Después de ajustarse con ellos en un denario por jornada, los mandó a la viña.
Salió otra vez a media mañana,
vio a otros que estaban en la plaza sin trabajo, y les dijo:
«Id también vosotros a mi viña, y os pagaré lo debido.»
Ellos fueron.
Salió de nuevo hacia mediodía y a media tarde e hizo lo mismo.

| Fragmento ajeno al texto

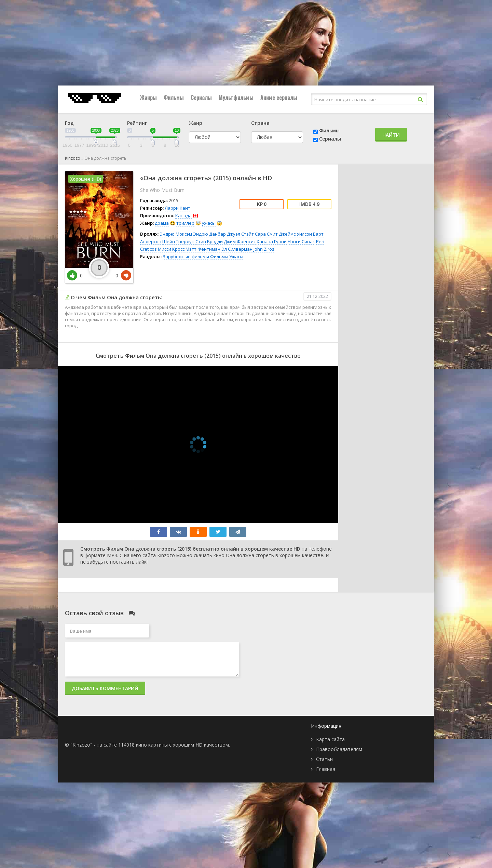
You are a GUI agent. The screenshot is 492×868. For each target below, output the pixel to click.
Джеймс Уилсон (295, 234)
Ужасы (236, 257)
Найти (391, 135)
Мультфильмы (236, 97)
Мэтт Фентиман (203, 249)
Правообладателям (339, 749)
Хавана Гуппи (272, 241)
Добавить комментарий (105, 688)
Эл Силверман (237, 249)
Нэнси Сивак (301, 241)
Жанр (195, 123)
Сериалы (201, 97)
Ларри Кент (177, 208)
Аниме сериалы (279, 97)
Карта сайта (330, 739)
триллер (185, 223)
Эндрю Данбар (209, 234)
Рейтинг (137, 123)
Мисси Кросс (171, 249)
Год (69, 123)
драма (162, 223)
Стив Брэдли (209, 241)
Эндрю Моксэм (176, 234)
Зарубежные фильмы (186, 257)
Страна (260, 123)
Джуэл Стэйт (240, 234)
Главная (326, 769)
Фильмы (174, 97)
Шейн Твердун (178, 241)
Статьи (324, 759)
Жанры (148, 97)
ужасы (209, 223)
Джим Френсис (240, 241)
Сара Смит (266, 234)
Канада (183, 215)
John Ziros (264, 249)
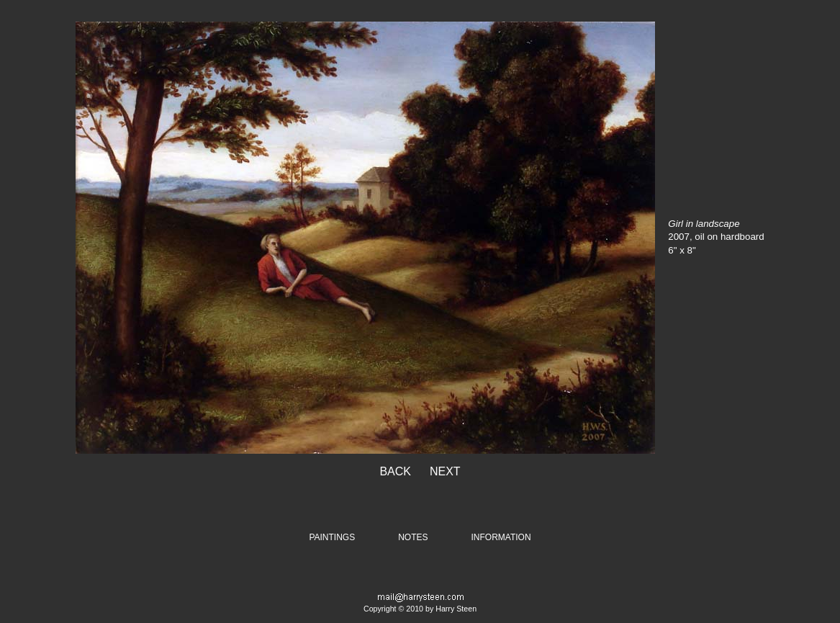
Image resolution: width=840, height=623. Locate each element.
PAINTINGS (332, 537)
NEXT (445, 471)
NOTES (412, 537)
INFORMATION (501, 537)
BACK (395, 471)
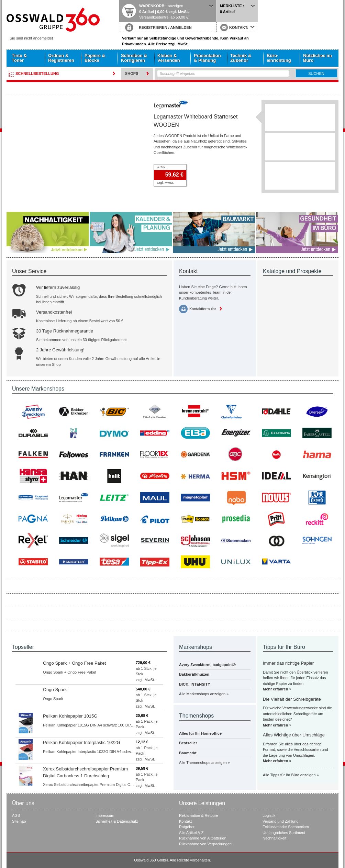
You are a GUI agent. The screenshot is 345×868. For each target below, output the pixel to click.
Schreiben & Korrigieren (134, 58)
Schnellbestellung (37, 74)
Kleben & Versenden (169, 58)
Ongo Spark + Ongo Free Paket (74, 663)
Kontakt (185, 821)
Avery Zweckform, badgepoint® (207, 665)
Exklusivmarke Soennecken (286, 827)
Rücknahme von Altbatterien (203, 838)
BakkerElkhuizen (194, 674)
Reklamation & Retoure (199, 815)
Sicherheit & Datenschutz (117, 821)
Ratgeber (187, 827)
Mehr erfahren (275, 689)
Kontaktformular (203, 309)
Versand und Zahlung (280, 821)
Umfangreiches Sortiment (284, 833)
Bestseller (188, 743)
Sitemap (19, 821)
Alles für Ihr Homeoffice (200, 733)
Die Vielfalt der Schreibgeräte (292, 699)
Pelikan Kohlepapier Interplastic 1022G (81, 742)
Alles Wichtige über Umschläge (294, 735)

Salió al caer la tarde y encontró a otros, parados, y les dijo:
«¿Cómo es que estáis aquí el día entero sin trabajar?»
Le respondieron:
«Nadie nos ha contratado.»
Él les dijo:
«Id también vosotros a mi viña.»
Cuando oscureció, el dueño de la viña dijo al capataz:
«Llama a los jornaleros y págales el jornal,
empezando por los últimos y acabando por los primeros.»
Vinieron los del atardecer y recibieron un denario cada uno.
Cuando llegaron los primeros, pensaban que recibirían más,
pero ellos también recibieron un denario cada uno.
Entonces se pusieron a protestar contra el amo:
«Estos últimos han trabajado sólo una hora,
y los has tratado igual que a nosotros, que hemos aguantado el peso del día y el bochorno.
Él replicó a uno de ellos:
«Amigo, no te hago ninguna injusticia.
¿No nos ajustamos en un denario?
Toma lo tuyo y vete.
Quiero darle a este último igual que a ti.
¿Es que no tengo libertad para hacer lo que quiera en mis asuntos?
¿O vas a tener tú envidia porque yo soy bueno?»
Así, los últimos serán los primeros y los primeros los últimos.»